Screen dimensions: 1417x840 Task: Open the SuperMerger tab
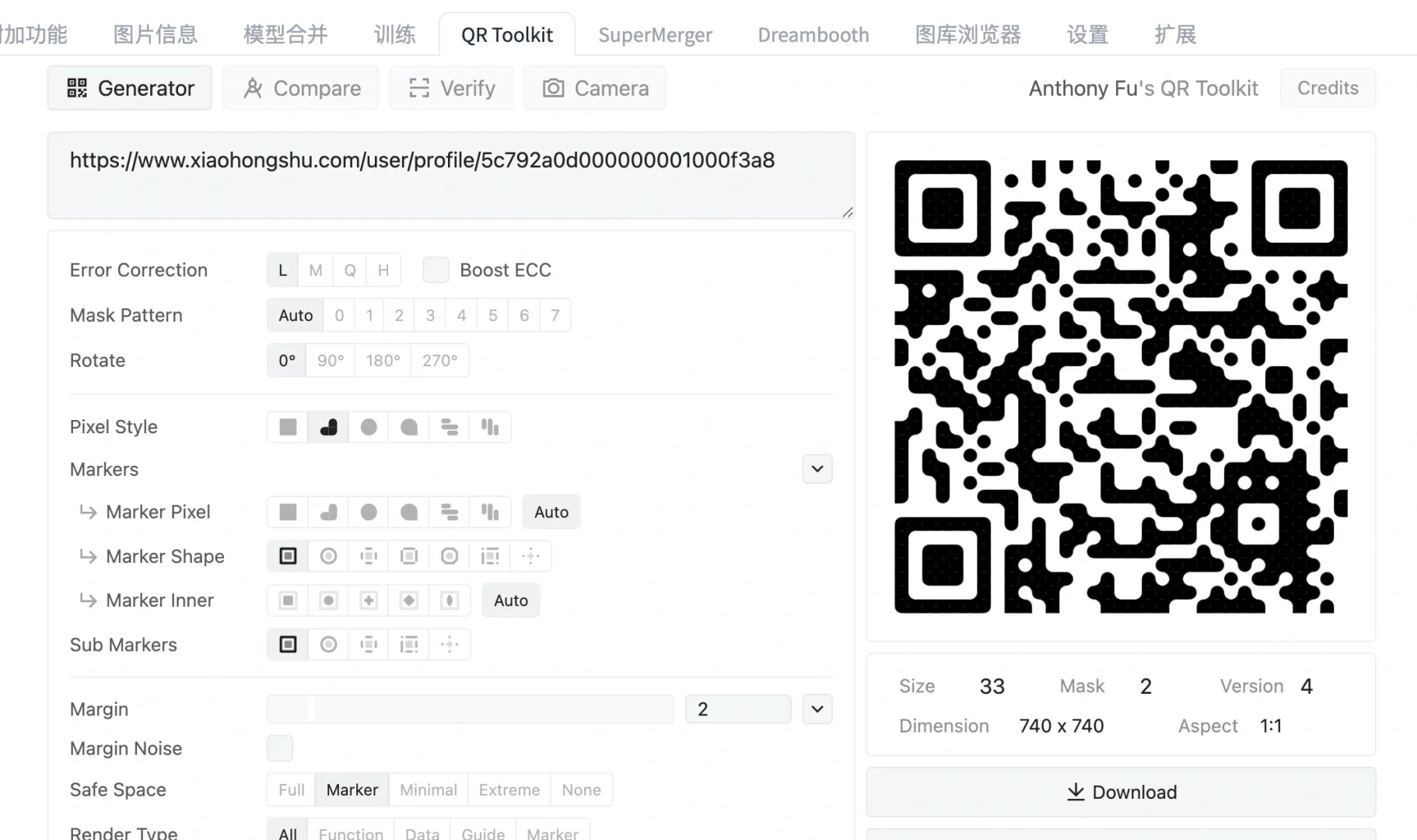point(655,34)
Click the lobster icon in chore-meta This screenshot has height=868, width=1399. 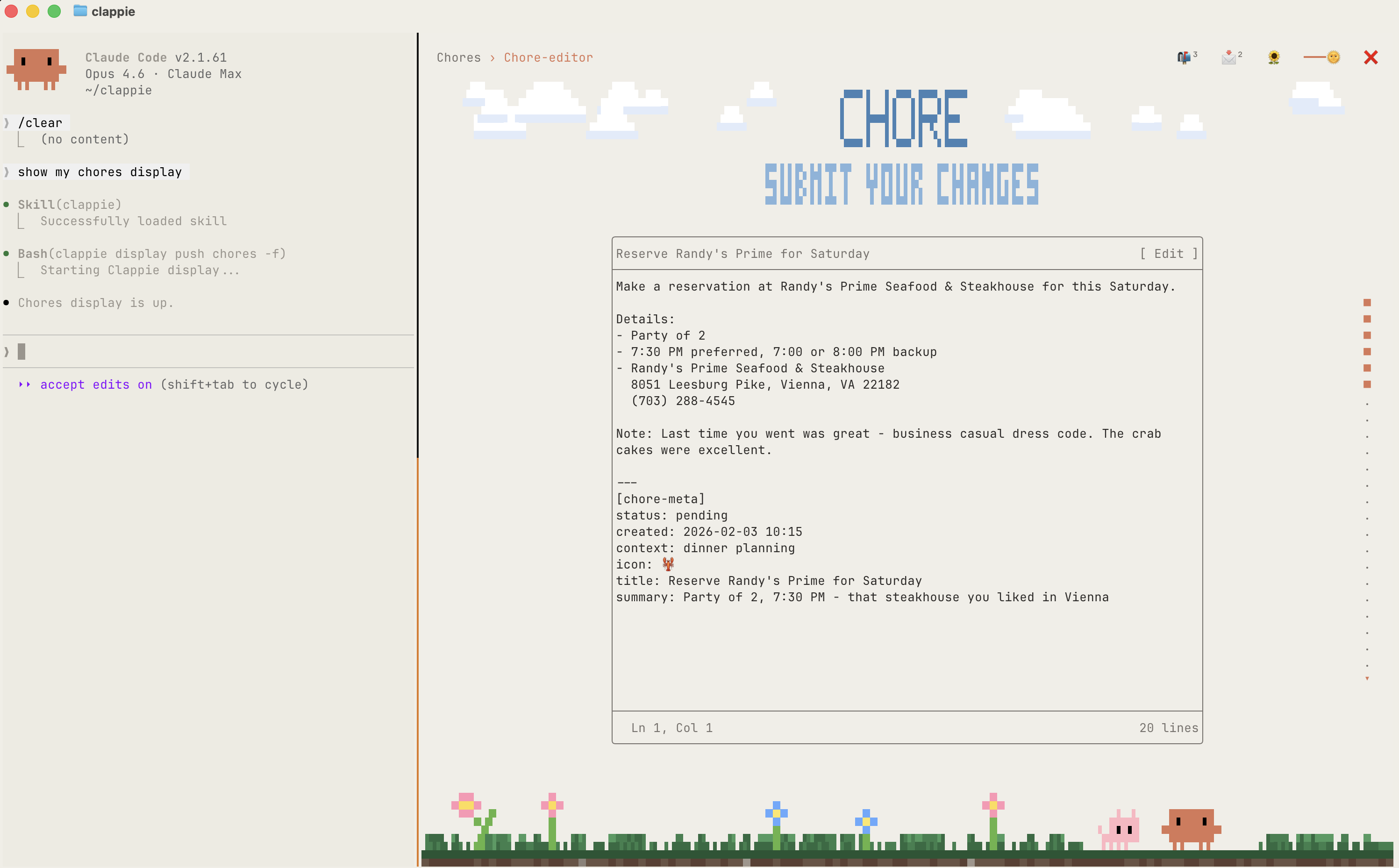point(668,564)
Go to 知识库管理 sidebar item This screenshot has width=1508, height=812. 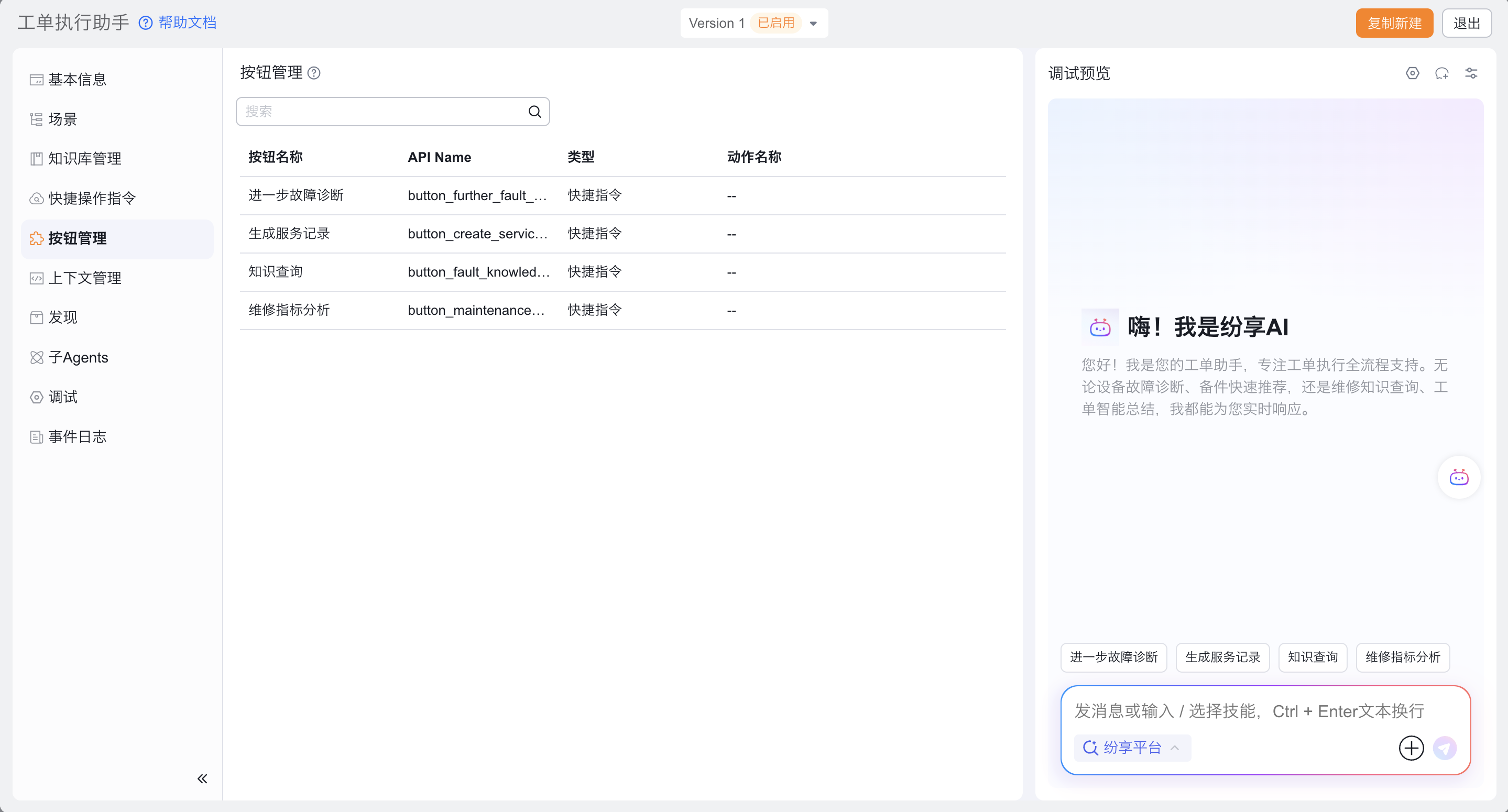[84, 159]
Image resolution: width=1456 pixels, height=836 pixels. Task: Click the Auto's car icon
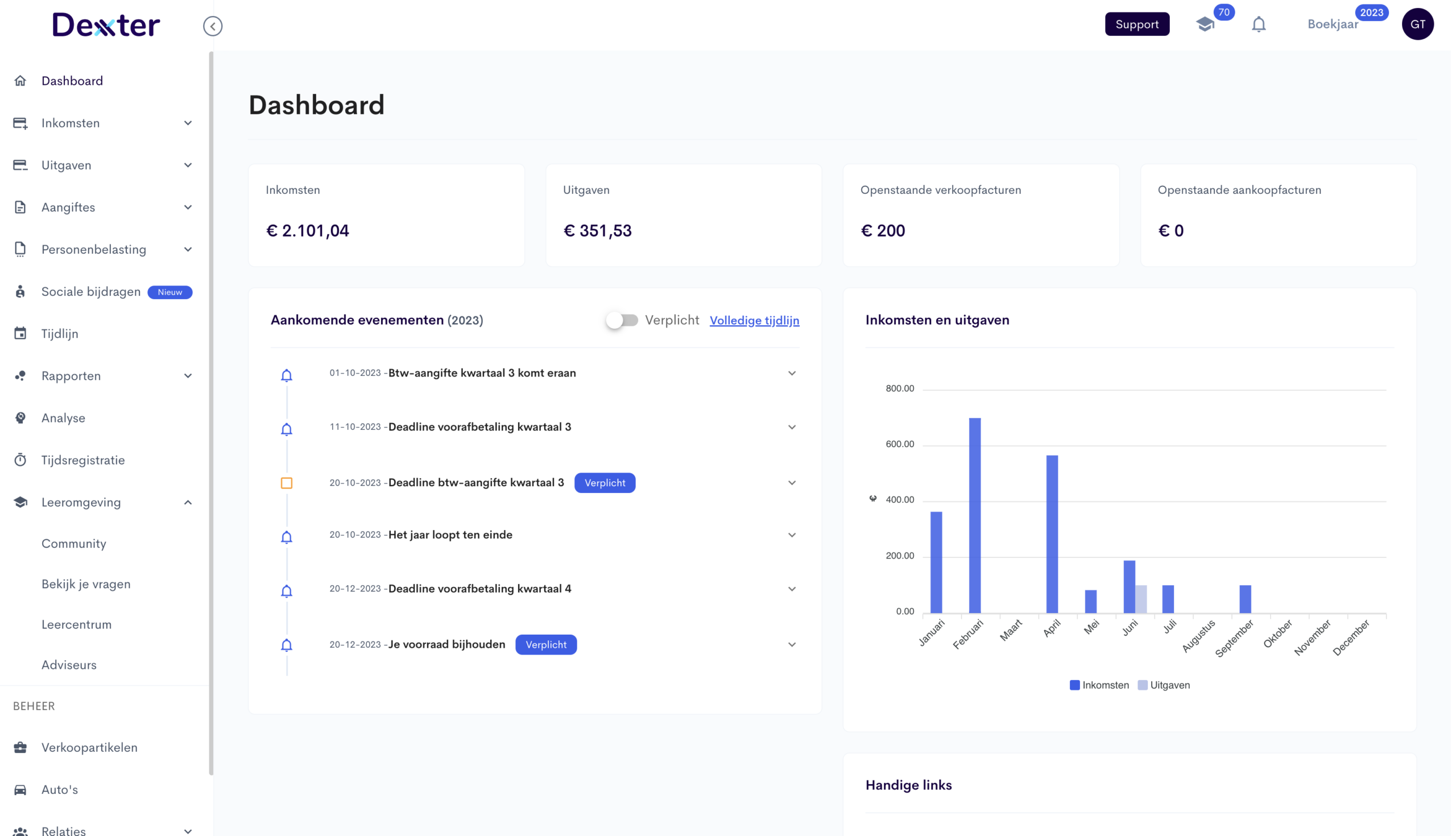tap(20, 789)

» INSTRUCTIONS TO FOLLOW
An exact copy of the lines from the one with "Image resolution: width=1456" through the end of the records: produce that and nothing more, leaving out the pictures.

» ANSWER SPACE
Image resolution: width=1456 pixels, height=836 pixels. Task: Click the Auto's car icon
tap(20, 789)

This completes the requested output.